------ Extract provided

Singles from Every Six Seconds
- "Your Disease" Released: September 1, 2000; "Click Click Boom" Released: 2001; "After Me" Released: 2001;

= Every Six Seconds =

Every Six Seconds is the second studio album by American rock band Saliva released on March 27, 2001. It is their first album under Island Records. In July 2008, Every Six Seconds was certified platinum by the RIAA.
"Superstar" was used as the theme song for WrestleMania X8 pay-per-view event in 2002 and the band performed the song at the event.

==Background==
Josey Scott revealed the meaning of the album's title in an interview with Therese McKeon from the website Shoutweb:

Everything we do is for a reason and I felt like this was an opportunity to do what we wanted to do right down to the album cover and the album title. It was another opportunity to be creative and invoke thought. We thought the title "Every Six Seconds" said a lot about the world today and where our society is pretty much sitting. I got it from a news documentary I was watching that was talking about robbery and car theft and murder and other subjects. It finally got around to sex of course and they said that men think about sex every six seconds. I thought that was really interesting and it kind of stuck in my mind. I think it says it all for me and for the record. It's dealing with everything from the healing condition to anger and love and sex and spiritually and the disillusionment with society. I think the title is befitting.

Two of the songs on Every Six Seconds were re-recordings which originally appeared on Saliva's self-titled debut album, "Beg" and "Greater Than/Less Than". Both "Click Click Boom" and "Your Disease" were released as singles, and they both charted highly on Billboard's charts. Years after the album's release, the band's original drummer who appeared on the self-titled album, Todd Poole, was eventually given a co-writing credit for "Your Disease" and the two aforementioned re-recorded songs.

==Reception==

- Alternative Press (5/01, p. 88) – 3 out of 5 – "A pop-metal band with a penchant for pretty, angst-ridden melodies for lonely boys and girls."
- CMJ (3/12/01, p. 19) – "Of-the-moment aggro, with an emphasis on rapcore moments interrupted by melodic, clean vocals."

------------
------ Provided data

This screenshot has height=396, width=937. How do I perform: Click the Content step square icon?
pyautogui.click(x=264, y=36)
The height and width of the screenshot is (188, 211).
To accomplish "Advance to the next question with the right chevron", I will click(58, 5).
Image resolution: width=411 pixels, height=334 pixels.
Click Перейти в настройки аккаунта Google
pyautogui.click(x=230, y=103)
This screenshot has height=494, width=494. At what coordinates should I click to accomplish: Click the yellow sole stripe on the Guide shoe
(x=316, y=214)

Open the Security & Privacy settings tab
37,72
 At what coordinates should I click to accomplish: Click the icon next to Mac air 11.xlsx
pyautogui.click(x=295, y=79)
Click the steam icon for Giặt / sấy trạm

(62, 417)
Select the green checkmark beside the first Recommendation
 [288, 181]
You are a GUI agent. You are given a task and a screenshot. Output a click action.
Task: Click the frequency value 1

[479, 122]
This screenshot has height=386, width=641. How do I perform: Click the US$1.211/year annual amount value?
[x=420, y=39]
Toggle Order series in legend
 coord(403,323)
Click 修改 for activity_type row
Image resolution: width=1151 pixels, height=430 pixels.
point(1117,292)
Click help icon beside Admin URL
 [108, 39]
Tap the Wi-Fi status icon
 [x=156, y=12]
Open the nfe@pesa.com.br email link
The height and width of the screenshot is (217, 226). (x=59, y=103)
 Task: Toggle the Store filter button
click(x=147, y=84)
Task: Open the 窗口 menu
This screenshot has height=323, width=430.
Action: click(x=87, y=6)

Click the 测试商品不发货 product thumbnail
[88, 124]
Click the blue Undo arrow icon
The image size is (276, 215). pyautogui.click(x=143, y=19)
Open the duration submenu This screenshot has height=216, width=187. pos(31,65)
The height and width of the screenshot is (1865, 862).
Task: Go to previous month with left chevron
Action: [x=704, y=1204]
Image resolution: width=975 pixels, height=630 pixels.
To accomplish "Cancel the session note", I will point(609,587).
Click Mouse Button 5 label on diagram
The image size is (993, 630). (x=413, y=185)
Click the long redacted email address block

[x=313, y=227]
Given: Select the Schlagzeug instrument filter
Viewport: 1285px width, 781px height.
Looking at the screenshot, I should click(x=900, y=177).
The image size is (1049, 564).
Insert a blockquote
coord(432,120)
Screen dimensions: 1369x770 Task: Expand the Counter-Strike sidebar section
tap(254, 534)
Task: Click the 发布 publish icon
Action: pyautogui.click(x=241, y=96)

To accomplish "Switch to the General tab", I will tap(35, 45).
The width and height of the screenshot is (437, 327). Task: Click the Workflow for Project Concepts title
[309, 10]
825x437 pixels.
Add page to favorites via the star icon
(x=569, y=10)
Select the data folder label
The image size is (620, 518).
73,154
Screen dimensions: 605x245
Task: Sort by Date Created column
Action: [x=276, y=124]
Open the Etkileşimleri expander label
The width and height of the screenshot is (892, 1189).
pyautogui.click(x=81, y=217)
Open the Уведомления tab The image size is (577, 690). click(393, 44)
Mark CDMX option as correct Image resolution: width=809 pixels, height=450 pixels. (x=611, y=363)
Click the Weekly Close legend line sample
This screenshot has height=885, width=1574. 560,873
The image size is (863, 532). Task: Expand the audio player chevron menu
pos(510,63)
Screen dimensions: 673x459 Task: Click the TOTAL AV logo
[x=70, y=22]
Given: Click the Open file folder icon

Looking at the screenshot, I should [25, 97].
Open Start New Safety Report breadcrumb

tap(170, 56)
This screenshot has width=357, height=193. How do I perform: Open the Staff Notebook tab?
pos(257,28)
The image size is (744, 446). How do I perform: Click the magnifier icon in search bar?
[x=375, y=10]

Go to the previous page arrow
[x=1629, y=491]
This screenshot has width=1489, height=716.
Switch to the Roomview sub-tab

------------

# [Prompt]
According to the album article, when did the RIAA certify Every Six Seconds platinum?

# [Expected answer]
In July 2008.